Once the patient has been screened medi-cally, the registrar goes to the patient’s bedside in the ED and does the financial registration. Registrars are alerted that the medical screen is finished when the physician erases the patient’s ailment from a grease board that is used to track activity in the ED examination and treatment rooms.
The bedside ED registrations are being done manually, but Centegra plans to go on-line soon, Kehrer says. To streamline these registrations, she uses a "tag team" approach, with one registrar monitoring the door for incoming patients and another moving from bed to bed as needed.
• Document carefully.
One tricky area to pay close attention to is the way your hospital handles women in labor. Traditionally, when a woman in labor presents without contacting her physician, she is triaged by a nurse, who may call the woman’s physician and discuss her condition over the phone, Kehrer explains.
Make sure patients are examined
"If she’s not too advanced, [the physician] may say, I’ll come in in the morning.’ But the law now says the physician has to come in and examine that patient."
If not, the hospital could be penalized under the federal regulations, she says. That means you must document the call and the physician’s refusal. And if the patient’s own obstetrician won’t examine her, the hospital must get another physician to do the exam.

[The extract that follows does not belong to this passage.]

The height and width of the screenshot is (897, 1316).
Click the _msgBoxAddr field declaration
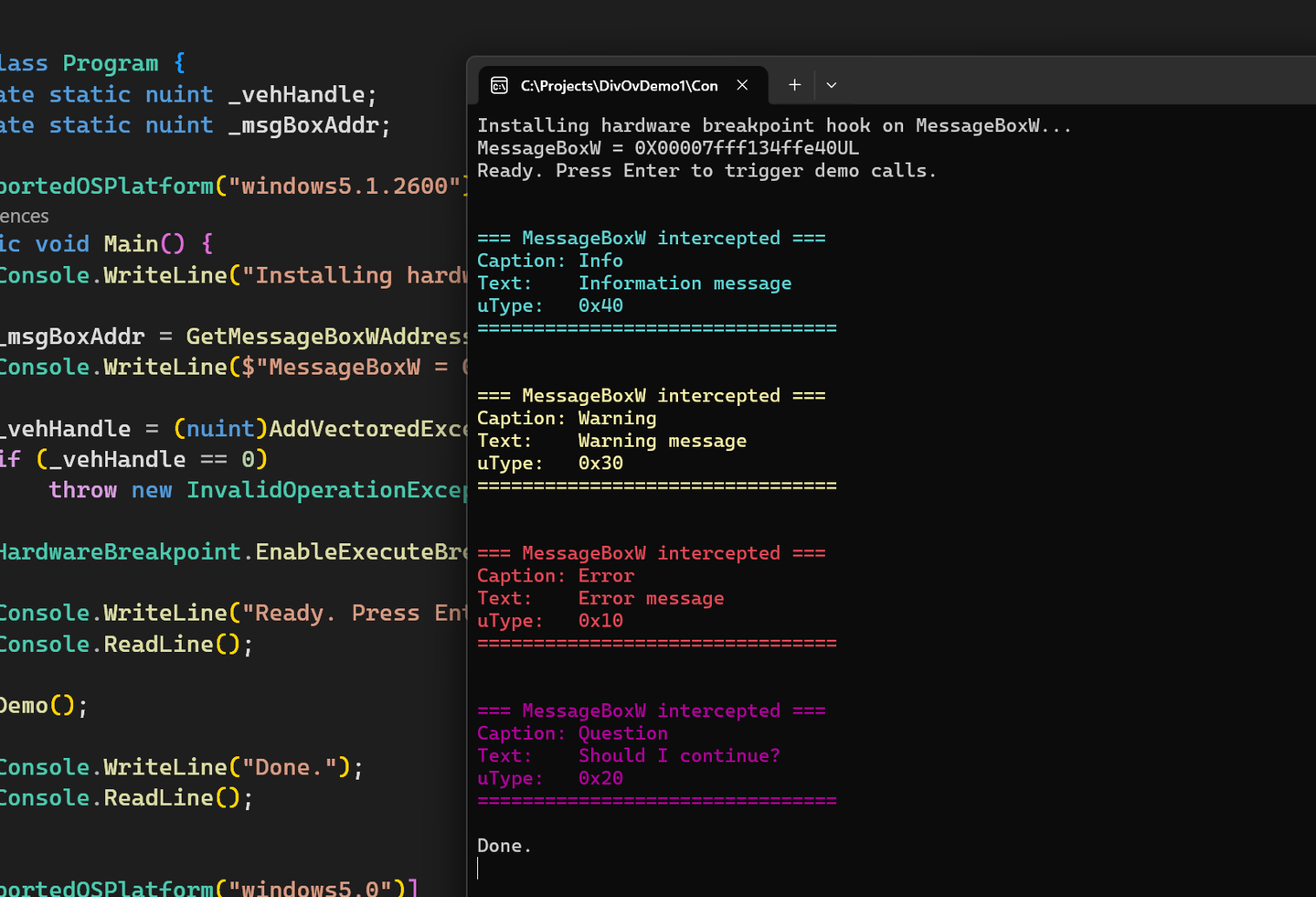[x=308, y=125]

• Maintain an on-call log.
Hospitals are required to maintain a log of on-call physicians, so if a patient presents in the ED and needs, for example, an orthopedic surgeon, the physician is called to come in and treat the patient. If the physician refuses to come, that’s a violation of the law and should be documented, Kehrer says.
Obviously, physician compliance is a key part of EMTALA compliance, and it’s crucial that this be mandated from the top down, she adds. "You need support from the CEO."

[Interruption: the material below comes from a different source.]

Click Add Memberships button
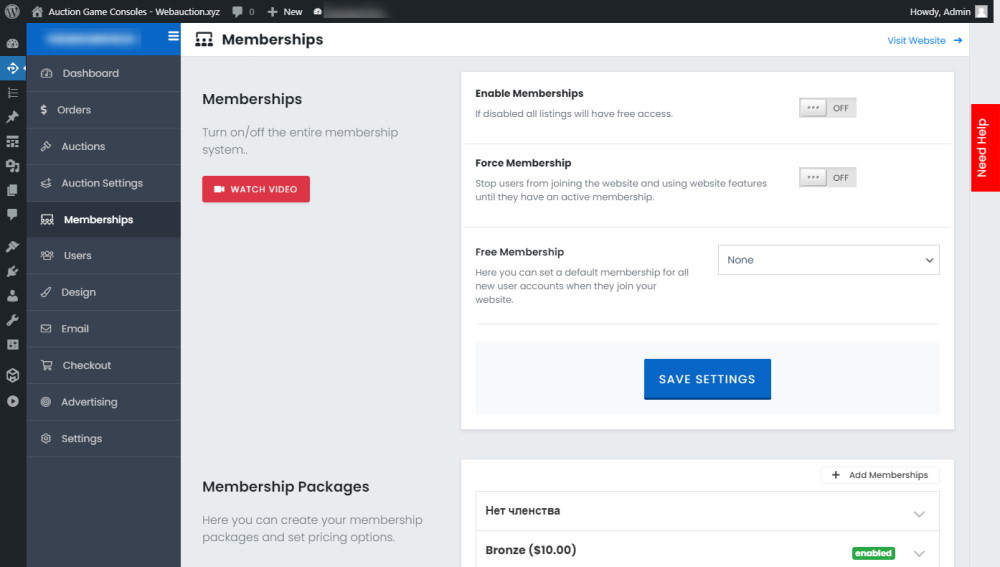 click(880, 475)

Although EMTALA does carry fines for on-call physicians who refuse to come in and examine a patient, this portion of the law is widely misunderstood. Obstetricians at Kehrer’s hospital, for example, contend that the law doesn’t apply to them when the treatment of their own patients is in question. Spain recently clarified, however, that it does.
Such misunderstandings underscore the need for information regarding the law to be more widely disseminated, Kehrer says. During a recent site visit to learn about a nearby hospital’s computer system, she discovered that the ED was registering patients and gathering financial information from them immediately after triage. She alerted the person in charge, who had no idea the procedure violated the law.

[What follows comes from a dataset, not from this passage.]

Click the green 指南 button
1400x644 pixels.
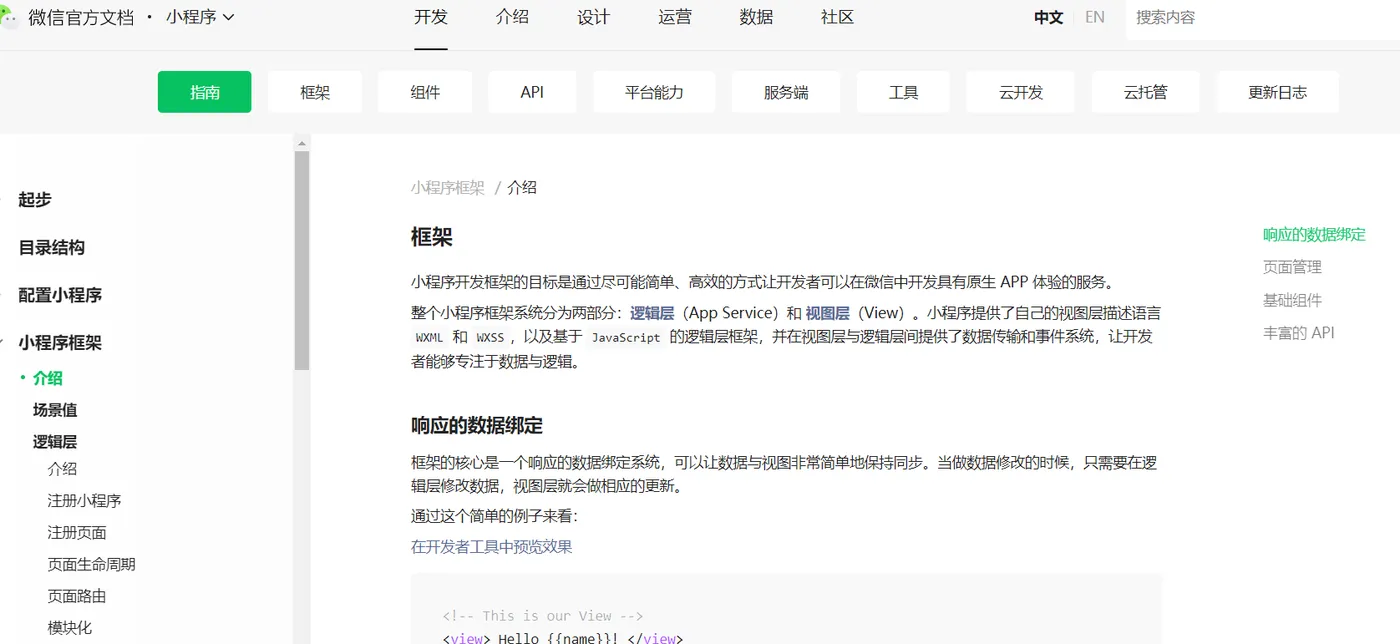204,92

"She panicked and immediately went to look for the hospital’s risk manager," Kehrer adds.
Take the EMTALA quiz
Kehrer has developed an EMTALA quiz to alert access managers to possible violations of the law by their facilities. (See copy of the quiz, p. 64.) It addresses, among other things, the need to establish who is allowed to perform medical screenings at your hospital, whether hospital policy jibes with state laws, and whether your facility’s EMTALA signs meet federal requirements.
It also addresses compliance with the part of the law that deals with transfer and discharge of patients from the ED. In the case of a transfer, for example, the sending facility should document the name of the physician or nurse who was notified that the patient was being transferred, Kehrer says. This protects the sending facility in the event that a patient arrives at a hospital that because of poor communication is not expecting the patient.
Centegra’s EMTALA task force also developed a two-page "Authorization for Discharge or Transfer to Another Acute Care Facility" form outlining requirements that must be met. (A copy of the form is inserted in this issue.)